Après avoir soutenu lundi que son gouvernement n'avait pas de plan dans sa manche pour une hausse générale des tarifs, le premier ministre Charest a battu en retraite hier.

Le plan de match révélé par La Presse existe; il était même prévisible, à partir d'un document qu'avait joint Monique Jérôme-Forget à son dernier budget, soutient maintenant M. Charest.

Au surplus, La Presse a finalement mis la main sur le projet de loi préparé par le ministère de la Justice pour le compte du ministère des Finances; avec un mémoire du ministre des Finances Raymond Bachand, le document doit être inscrit à l'ordre du jour du Conseil des ministres, le 7 octobre. Choisissant ses mots lundi, M. Charest avait soutenu qu'il n'y avait «rien de déposé au Conseil des ministres». Pour l'instant, fallait-il comprendre.

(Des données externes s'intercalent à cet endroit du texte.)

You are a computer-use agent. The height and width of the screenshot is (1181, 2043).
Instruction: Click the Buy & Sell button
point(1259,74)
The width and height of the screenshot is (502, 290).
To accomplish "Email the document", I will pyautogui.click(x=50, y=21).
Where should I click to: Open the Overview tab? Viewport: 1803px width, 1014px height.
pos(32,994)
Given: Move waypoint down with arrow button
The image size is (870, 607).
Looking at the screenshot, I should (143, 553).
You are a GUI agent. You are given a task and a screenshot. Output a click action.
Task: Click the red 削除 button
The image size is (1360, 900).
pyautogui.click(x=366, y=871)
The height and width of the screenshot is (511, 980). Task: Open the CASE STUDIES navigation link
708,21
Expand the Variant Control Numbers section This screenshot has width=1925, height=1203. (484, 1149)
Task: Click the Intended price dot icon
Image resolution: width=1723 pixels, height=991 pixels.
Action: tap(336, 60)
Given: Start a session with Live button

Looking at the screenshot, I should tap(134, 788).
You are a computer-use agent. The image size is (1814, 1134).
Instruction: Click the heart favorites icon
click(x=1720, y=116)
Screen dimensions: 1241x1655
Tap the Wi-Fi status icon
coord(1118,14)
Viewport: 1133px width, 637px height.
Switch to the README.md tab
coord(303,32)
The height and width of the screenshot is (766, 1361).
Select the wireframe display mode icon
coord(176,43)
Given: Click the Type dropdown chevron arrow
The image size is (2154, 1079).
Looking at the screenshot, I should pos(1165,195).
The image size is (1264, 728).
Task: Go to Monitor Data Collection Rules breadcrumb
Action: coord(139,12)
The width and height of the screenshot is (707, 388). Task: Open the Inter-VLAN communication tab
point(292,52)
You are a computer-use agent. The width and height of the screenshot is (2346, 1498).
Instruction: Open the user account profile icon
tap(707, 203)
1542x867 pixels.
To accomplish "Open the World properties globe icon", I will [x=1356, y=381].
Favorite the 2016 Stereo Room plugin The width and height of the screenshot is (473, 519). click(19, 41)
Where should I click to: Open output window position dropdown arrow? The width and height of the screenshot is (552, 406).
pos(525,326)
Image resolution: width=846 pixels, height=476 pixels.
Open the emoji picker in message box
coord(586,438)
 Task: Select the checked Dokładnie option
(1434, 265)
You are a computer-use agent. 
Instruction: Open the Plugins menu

Hier, à l'Assemblée nationale, la chef péquiste Pauline Marois a relevé les contradictions dans les déclarations de M. Charest quant à ses intentions. Jusqu'ici, le premier ministre avait opposé un démenti formel aux informations publiées. Pour lui, lundi, la «consultation» pré-budgétaire était le seul élément sur le tableau du gouvernement avant de prendre des décisions sur le financement des services publics.

Relevant l'existence du plan de match confidentiel, Mme Marois lui a lancé: «Peut-on dire aux contribuables, aux chefs d'entreprise, aux travailleurs, pourquoi ils devraient participer à une consultation dont les conclusions sont écrites à l'avance?»

Le péquiste Jean-Martin Aussant lui a demandé s'il avait bel et bien préparé un mémoire pour ses collègues; Raymond Bachand a répondu: «Il est normal que le ministre travaille sur toutes les hypothèses pour mettre en ordre ses politiques.»

Des tarifs nouveaux dans le collimateur

Or, son mémoire de la semaine dernière va bien au-delà des «hypothèses». M. Bachand y ouvre même une nouvelle porte. Dans la partie «confidentielle» non accessible au public, il souligne que la politique, en plus de l'indexation générale, devra déterminer les coûts des services tarifés «ou pouvant l'être». Certains services, jusqu'ici offerts gratuitement par Québec, pourraient donc basculer du côté des activités pour lesquelles Québec exigera d'être rétribué, voire remboursé, puisqu'on parle en même temps «d'autofinancement».

Au cabinet de M. Bachand, on souligne qu'avec son budget, Mme Jérôme-Forget avait déposé un document sur le financement des services publics qui prévoyait explicitement «un cadre législatif... et un projet de loi (qui) sera déposé à l'Assemblée nationale en 2009».

Dans les notes explicatives du Projet de loi sur le financement des services publics, qui comporte 50 articles, on précise qu'à compter de janvier prochain, les organismes publics auront à constituer un «registre des tarifs» et à déterminer le coût de la «prestation» (du service) qu'ils doivent offrir aux citoyens. Une fois adopté, le projet de loi «instaure l'obligation» aux organismes de «réviser ces tarifs au moins tous les cinq ans et prévoit leur indexation annuelle». Après avoir évalué le coût réel des services qu'ils offrent, les organismes devront se fixer des cibles «d'autofinancement». Pour les démunis, la loi prévoit des «mesures compensatoires» pour maintenir l'accès aux prestations tarifées.

Le dernier article prévoit que le tout devra s'appliquer à compter du 1er janvier prochain, sauf l'article 22, qui contient les dispositions sur l'indexation automatique des tarifs; il entrerait en vigueur en janvier 2011.